ASSIGNED TASK: Please answer from the passage on nightingale song: females of which two bird species had their hormone levels measured?

TEXT EXCERPT:
Book Read Free

Brief Candle in the Dark

Page 32

by Richard Dawkins


  Keats may not have intended it literally, but the idea of nightingale song working as a drug is not totally far fetched. Consider what it is doing in nature, and what natural selection has shaped it to do. Male nightingales need to influence the behaviour of female nightingales, and of other males. Some ornithologists have thought of song as conveying information: ‘I am a male of the species Luscinia megarhynchos, in breeding condition, with a territory, hormonally primed to mate and build a nest.’ Yes, the song does contain that information, in the sense that a female who acted on the assumption that it was true could benefit thereby. But another way to look at it has always seemed to me more vivid. The song is not informing the female but manipulating her. It is not so much changing what the female knows as directly changing the internal physiological state of her brain. It is acting like a drug.

  There is experimental evidence from measuring the hormone levels of female doves and canaries, as well as their behaviour, that the sexual state of females is directly influenced by the vocalisations of males, the effects being integrated over a period of days. The sounds from a male canary flood through the female’s ears into her brain where they have an effect that is indistinguishable from one that an experimenter can procure with a hypodermic syringe. The male’s ‘drug’ enters the female through the portals of her ears rather than through a hypodermic, but this difference does not seem particularly telling.

  In my more grandiose moments I dreamed of encompassing the whole field of animal communication in extended phenotypic action at a distance. In theory,

  genetic action at a distance could include almost all interactions between individuals of the same or different species. The living world can be seen as a network of interlocking fields of replicator power.

  Unfortunately, it is still

  hard for me to imagine the kind of mathematics that the understanding of the details will eventually demand. I have a dim vision of phenotypic characters in an evolutionary space being tugged in different directions by replicators under selection.

DATA SHOWN:
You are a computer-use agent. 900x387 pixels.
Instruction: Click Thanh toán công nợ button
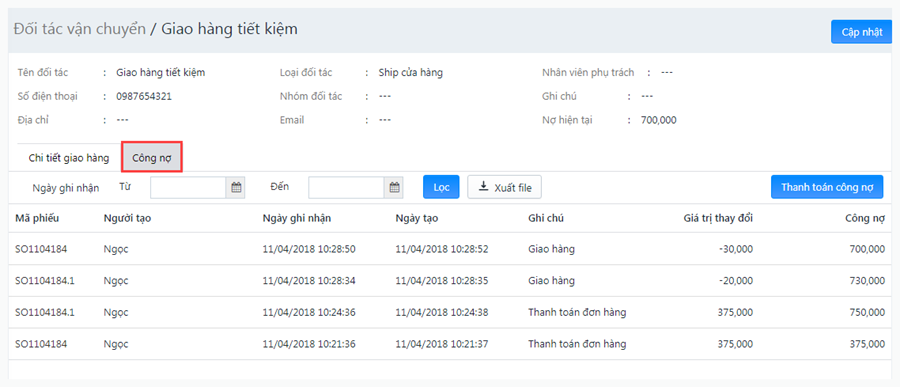827,187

ANSWER FOR THIS EXERCISE: Doves and canaries.